[Start of Attachment]

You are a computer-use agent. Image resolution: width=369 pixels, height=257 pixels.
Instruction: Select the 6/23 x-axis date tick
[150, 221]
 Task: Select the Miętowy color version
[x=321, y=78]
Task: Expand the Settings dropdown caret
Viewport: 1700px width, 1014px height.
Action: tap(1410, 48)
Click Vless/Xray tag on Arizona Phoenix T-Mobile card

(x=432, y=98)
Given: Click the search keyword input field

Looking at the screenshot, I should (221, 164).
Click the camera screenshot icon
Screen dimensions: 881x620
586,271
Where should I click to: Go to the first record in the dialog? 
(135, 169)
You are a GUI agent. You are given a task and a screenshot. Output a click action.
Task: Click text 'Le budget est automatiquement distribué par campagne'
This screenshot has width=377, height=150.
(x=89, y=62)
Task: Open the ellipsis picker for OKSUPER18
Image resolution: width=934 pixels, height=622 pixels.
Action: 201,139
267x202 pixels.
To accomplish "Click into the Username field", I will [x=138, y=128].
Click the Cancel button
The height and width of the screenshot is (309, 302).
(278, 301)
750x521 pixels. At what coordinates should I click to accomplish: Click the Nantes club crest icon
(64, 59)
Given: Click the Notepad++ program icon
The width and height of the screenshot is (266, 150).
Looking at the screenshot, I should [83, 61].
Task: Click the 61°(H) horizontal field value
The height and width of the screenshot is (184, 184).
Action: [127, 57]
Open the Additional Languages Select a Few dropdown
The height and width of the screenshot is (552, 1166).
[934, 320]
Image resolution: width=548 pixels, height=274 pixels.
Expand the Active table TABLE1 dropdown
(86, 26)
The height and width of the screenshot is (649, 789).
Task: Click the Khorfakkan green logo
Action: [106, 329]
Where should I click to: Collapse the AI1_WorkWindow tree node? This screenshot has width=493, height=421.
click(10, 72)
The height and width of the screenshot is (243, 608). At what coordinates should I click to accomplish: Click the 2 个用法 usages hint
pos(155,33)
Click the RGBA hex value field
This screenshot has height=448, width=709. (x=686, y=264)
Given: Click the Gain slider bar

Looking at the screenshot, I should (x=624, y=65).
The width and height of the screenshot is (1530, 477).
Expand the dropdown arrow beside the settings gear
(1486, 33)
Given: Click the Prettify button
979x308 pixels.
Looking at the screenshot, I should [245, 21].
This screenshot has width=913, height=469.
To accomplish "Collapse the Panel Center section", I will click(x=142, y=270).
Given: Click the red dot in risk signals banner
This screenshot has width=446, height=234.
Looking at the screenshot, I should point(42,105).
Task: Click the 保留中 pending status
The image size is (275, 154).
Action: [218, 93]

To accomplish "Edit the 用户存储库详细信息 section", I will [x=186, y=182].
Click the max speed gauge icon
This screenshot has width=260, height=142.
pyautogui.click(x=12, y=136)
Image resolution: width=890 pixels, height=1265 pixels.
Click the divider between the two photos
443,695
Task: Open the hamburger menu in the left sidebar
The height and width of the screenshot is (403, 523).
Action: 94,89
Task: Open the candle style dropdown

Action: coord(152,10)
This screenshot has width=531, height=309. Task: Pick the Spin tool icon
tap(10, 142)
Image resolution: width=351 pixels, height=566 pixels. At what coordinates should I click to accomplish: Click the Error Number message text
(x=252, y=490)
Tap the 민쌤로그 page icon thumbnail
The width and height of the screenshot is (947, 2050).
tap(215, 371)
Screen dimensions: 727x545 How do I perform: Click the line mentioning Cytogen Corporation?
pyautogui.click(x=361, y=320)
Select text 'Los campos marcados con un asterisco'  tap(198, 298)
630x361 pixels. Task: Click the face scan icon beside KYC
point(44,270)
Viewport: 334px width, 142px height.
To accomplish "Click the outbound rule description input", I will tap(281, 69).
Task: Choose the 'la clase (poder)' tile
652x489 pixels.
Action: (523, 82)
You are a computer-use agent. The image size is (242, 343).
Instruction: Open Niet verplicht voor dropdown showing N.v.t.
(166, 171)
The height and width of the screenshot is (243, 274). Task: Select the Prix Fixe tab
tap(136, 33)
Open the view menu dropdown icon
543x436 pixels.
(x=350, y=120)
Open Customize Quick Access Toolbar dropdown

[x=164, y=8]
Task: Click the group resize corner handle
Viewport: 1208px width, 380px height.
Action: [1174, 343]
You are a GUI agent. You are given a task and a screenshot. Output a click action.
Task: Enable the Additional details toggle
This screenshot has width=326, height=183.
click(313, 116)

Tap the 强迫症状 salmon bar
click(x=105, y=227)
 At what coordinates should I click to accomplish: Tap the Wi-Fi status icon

[End of Attachment]

◆ ASSIGNMENT
Please show every line of the material that contains the string "status".

◆ YOUR RESPONSE
Task: Click the 保留中 pending status
 At what coordinates should I click to accomplish: Tap the Wi-Fi status icon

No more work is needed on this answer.